Red Hat and IBM have a long history of collaborating on Linux, going back more than 18 years. We laid the groundwork for supporting POWER9 processors several years ago and continue to collaborate with IBM to enable broader architecture support for IBM Power Systems across Red Hat’s portfolio. Red Hat Enterprise Linux 7.4 for Power Little Endian (POWER9) release brings support for containers with Open Container Initiative (OCI)-compatible runtime and system images, and single-host KVM virtualization, enabling customers to increase system utilization by running multiple applications side-by-side.

Red Hat demonstrations at SC17:

  • Proven HPC infrastructure – Red Hat Enterprise Linux provides the foundation for many HPC software stacks and is available across multiple hardware architectures. It is at the core of Red Hat OpenStack Platform and Red Hat Openshift, both of which are part of many HPC environments. Large supercomputing sites like Oak Ridge National Laboratory use Red Hat OpenStack Platform to make their systems more accessible. Red Hat OpenShift Container Platform and Red Hat Ansible Automation are also compelling for HPC as they can enable better application portability and system provisioning and automation.

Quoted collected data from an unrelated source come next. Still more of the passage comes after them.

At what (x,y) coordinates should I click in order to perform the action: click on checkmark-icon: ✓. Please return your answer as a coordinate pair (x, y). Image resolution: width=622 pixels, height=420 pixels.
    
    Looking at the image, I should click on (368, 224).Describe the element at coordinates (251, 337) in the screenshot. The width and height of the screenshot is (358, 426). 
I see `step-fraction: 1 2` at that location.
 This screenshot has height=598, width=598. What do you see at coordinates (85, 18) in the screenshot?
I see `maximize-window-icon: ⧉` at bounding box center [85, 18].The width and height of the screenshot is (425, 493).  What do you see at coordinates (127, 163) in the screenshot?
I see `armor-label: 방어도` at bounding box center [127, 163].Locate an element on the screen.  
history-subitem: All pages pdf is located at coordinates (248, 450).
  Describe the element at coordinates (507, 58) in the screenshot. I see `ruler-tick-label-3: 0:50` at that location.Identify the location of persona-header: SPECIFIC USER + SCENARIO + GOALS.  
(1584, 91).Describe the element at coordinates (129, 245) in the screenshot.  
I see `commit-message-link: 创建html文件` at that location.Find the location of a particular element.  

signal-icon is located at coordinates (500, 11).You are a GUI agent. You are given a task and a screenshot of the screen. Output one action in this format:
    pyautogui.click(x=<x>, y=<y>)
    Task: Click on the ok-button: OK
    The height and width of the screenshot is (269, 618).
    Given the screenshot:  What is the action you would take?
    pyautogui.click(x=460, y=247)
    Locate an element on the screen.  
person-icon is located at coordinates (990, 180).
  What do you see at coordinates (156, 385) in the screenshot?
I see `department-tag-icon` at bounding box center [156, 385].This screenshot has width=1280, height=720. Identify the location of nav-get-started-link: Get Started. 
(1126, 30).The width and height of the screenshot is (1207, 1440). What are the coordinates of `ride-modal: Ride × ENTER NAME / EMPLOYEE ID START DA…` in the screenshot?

  • Scale-out storage for HPC workloads – Software-defined solutions like Red Hat Gluster Storage and Red Hat Ceph Storage can provide cost-effective alternatives to traditional storage to support the modernization of HPC applications by adopting containers with container native storage and the ability to handle many types of HPC workloads. This week we announced Red Hat Ceph Storage 3. At SuperComputing17, you can learn more about the latest version of our massively scalable software-defined storage solution, including full support of CephFS.
  • Emerging HPC technologies – Building supercomputers out of commodity components has prominent trend during the past two decades. But recently, the definition of “commodity“ in HPC has been morphing. Learn how Red Hat is enabling new hardware architectures, supporting various acceleration technologies and cache-coherent interconnects, and driving open innovation and standardization in high-performance computing via collaborative community efforts like the OpenHPC Project and industry partnerships like the one with IBM, Mellanox Technologies, and NVIDIA in support of CORAL initiative.